EXTRACTED RECORDS -
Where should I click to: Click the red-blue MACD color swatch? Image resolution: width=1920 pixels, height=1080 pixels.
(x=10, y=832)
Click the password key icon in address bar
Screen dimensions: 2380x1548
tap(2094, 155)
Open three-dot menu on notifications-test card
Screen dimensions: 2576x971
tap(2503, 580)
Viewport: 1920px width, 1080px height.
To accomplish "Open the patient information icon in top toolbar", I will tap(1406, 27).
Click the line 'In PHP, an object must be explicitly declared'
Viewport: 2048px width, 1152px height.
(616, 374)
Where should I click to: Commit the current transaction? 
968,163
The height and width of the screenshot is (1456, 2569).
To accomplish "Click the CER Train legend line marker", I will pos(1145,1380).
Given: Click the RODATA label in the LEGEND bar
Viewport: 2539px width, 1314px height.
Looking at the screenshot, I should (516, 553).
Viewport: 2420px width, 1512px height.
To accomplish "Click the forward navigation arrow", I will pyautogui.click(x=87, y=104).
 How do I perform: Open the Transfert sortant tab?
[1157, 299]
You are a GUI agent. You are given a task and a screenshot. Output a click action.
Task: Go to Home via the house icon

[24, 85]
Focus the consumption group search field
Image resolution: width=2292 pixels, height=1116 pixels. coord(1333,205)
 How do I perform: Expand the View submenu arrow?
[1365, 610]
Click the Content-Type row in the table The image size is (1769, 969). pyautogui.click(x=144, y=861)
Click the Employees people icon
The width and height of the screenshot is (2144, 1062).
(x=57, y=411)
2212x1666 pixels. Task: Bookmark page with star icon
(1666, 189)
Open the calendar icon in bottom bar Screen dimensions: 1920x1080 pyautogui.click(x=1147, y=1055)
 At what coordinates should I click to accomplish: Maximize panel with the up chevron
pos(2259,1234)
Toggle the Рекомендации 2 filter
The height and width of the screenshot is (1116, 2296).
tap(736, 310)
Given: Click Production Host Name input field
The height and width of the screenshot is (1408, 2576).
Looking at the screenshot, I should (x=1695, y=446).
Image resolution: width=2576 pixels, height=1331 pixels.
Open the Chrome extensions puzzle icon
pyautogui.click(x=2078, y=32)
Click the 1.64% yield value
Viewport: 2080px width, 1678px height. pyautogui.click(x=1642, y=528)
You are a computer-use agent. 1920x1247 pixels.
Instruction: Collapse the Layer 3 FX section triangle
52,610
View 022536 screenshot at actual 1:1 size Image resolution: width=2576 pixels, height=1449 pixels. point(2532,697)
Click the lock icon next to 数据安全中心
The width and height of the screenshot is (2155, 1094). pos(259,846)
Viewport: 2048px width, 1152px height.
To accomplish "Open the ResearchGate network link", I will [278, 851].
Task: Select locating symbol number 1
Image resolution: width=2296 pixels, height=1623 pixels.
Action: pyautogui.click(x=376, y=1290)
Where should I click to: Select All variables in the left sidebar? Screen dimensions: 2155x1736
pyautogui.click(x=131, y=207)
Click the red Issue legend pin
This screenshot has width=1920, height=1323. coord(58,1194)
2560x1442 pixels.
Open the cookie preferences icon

THE TASK - Show every line in the entries above that contains the string "size".

ANSWER BOX -
Click the Content-Type row in the table The image size is (1769, 969). pyautogui.click(x=144, y=861)
View 022536 screenshot at actual 1:1 size Image resolution: width=2576 pixels, height=1449 pixels. point(2532,697)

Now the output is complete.